» **Pixel coordinate grounding data**:
┏━━
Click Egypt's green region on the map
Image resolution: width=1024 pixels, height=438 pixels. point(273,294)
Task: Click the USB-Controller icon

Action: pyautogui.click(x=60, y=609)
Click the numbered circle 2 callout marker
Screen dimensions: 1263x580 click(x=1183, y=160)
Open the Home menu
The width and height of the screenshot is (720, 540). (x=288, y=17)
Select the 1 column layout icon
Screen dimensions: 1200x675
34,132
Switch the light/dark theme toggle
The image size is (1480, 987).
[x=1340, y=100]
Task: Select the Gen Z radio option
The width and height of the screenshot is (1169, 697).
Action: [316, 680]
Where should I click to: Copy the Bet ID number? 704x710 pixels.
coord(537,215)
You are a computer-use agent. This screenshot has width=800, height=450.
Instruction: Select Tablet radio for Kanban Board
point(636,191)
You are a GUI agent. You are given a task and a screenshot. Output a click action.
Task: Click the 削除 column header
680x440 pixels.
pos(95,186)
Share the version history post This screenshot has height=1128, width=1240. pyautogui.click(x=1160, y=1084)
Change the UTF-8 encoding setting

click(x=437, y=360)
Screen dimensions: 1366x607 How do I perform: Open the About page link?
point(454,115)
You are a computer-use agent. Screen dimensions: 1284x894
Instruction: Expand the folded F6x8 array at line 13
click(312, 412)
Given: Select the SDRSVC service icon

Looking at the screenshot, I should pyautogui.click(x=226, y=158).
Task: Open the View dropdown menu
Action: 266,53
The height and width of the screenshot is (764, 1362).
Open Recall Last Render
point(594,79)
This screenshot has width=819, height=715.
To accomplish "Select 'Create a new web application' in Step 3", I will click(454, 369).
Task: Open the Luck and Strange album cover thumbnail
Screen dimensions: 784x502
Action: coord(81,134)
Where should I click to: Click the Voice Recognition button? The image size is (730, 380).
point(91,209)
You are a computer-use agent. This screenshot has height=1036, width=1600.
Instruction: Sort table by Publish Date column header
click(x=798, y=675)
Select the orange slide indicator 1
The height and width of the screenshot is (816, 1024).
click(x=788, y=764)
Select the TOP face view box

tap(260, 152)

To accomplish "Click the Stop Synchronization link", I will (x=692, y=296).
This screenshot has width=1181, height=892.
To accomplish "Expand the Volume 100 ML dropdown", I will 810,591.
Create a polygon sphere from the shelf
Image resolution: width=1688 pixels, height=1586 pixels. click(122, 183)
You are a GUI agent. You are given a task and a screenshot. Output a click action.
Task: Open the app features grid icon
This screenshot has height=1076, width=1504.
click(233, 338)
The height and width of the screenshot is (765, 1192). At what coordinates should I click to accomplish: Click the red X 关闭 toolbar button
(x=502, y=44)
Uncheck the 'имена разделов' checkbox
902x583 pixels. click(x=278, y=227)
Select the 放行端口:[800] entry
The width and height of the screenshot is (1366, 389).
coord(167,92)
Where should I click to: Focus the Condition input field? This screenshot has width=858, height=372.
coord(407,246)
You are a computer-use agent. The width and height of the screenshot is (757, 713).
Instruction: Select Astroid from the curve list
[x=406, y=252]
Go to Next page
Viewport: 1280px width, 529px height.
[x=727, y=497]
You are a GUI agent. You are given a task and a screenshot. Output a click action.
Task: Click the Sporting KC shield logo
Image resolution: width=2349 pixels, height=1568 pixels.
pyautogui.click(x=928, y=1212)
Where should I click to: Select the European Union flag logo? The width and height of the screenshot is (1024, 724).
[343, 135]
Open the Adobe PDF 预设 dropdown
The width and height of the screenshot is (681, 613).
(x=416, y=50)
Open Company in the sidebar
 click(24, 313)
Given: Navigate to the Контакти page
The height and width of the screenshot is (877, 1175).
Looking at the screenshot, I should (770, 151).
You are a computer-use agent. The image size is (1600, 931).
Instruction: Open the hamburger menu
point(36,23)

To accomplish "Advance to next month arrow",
┗━━
» **What needs to be done**: Print the data word for word.

» **Your solution**:
Click Egypt's green region on the map
Image resolution: width=1024 pixels, height=438 pixels. point(273,294)
Task: Click the USB-Controller icon

Action: pyautogui.click(x=60, y=609)
Click the numbered circle 2 callout marker
Screen dimensions: 1263x580 click(x=1183, y=160)
Open the Home menu
The width and height of the screenshot is (720, 540). (x=288, y=17)
Select the 1 column layout icon
Screen dimensions: 1200x675
34,132
Switch the light/dark theme toggle
The image size is (1480, 987).
[x=1340, y=100]
Task: Select the Gen Z radio option
The width and height of the screenshot is (1169, 697).
Action: [316, 680]
Where should I click to: Copy the Bet ID number? 704x710 pixels.
coord(537,215)
You are a computer-use agent. This screenshot has width=800, height=450.
Instruction: Select Tablet radio for Kanban Board
point(636,191)
You are a GUI agent. You are given a task and a screenshot. Output a click action.
Task: Click the 削除 column header
680x440 pixels.
pos(95,186)
Share the version history post This screenshot has height=1128, width=1240. pyautogui.click(x=1160, y=1084)
Change the UTF-8 encoding setting

click(x=437, y=360)
Screen dimensions: 1366x607 How do I perform: Open the About page link?
point(454,115)
You are a computer-use agent. Screen dimensions: 1284x894
Instruction: Expand the folded F6x8 array at line 13
click(312, 412)
Given: Select the SDRSVC service icon

Looking at the screenshot, I should pyautogui.click(x=226, y=158).
Task: Open the View dropdown menu
Action: 266,53
The height and width of the screenshot is (764, 1362).
Open Recall Last Render
point(594,79)
This screenshot has width=819, height=715.
To accomplish "Select 'Create a new web application' in Step 3", I will click(454, 369).
Task: Open the Luck and Strange album cover thumbnail
Screen dimensions: 784x502
Action: coord(81,134)
Where should I click to: Click the Voice Recognition button? The image size is (730, 380).
point(91,209)
You are a computer-use agent. This screenshot has height=1036, width=1600.
Instruction: Sort table by Publish Date column header
click(x=798, y=675)
Select the orange slide indicator 1
The height and width of the screenshot is (816, 1024).
click(x=788, y=764)
Select the TOP face view box

tap(260, 152)

To accomplish "Click the Stop Synchronization link", I will (x=692, y=296).
This screenshot has width=1181, height=892.
To accomplish "Expand the Volume 100 ML dropdown", I will 810,591.
Create a polygon sphere from the shelf
Image resolution: width=1688 pixels, height=1586 pixels. click(122, 183)
You are a GUI agent. You are given a task and a screenshot. Output a click action.
Task: Open the app features grid icon
This screenshot has height=1076, width=1504.
click(233, 338)
The height and width of the screenshot is (765, 1192). At what coordinates should I click to accomplish: Click the red X 关闭 toolbar button
(x=502, y=44)
Uncheck the 'имена разделов' checkbox
902x583 pixels. click(x=278, y=227)
Select the 放行端口:[800] entry
The width and height of the screenshot is (1366, 389).
coord(167,92)
Where should I click to: Focus the Condition input field? This screenshot has width=858, height=372.
coord(407,246)
You are a computer-use agent. The width and height of the screenshot is (757, 713).
Instruction: Select Astroid from the curve list
[x=406, y=252]
Go to Next page
Viewport: 1280px width, 529px height.
[x=727, y=497]
You are a GUI agent. You are given a task and a screenshot. Output a click action.
Task: Click the Sporting KC shield logo
Image resolution: width=2349 pixels, height=1568 pixels.
pyautogui.click(x=928, y=1212)
Where should I click to: Select the European Union flag logo? The width and height of the screenshot is (1024, 724).
[343, 135]
Open the Adobe PDF 预设 dropdown
The width and height of the screenshot is (681, 613).
(x=416, y=50)
Open Company in the sidebar
 click(24, 313)
Given: Navigate to the Контакти page
The height and width of the screenshot is (877, 1175).
Looking at the screenshot, I should (770, 151).
You are a computer-use agent. The image size is (1600, 931).
Instruction: Open the hamburger menu
point(36,23)

To accomplish "Advance to next month arrow",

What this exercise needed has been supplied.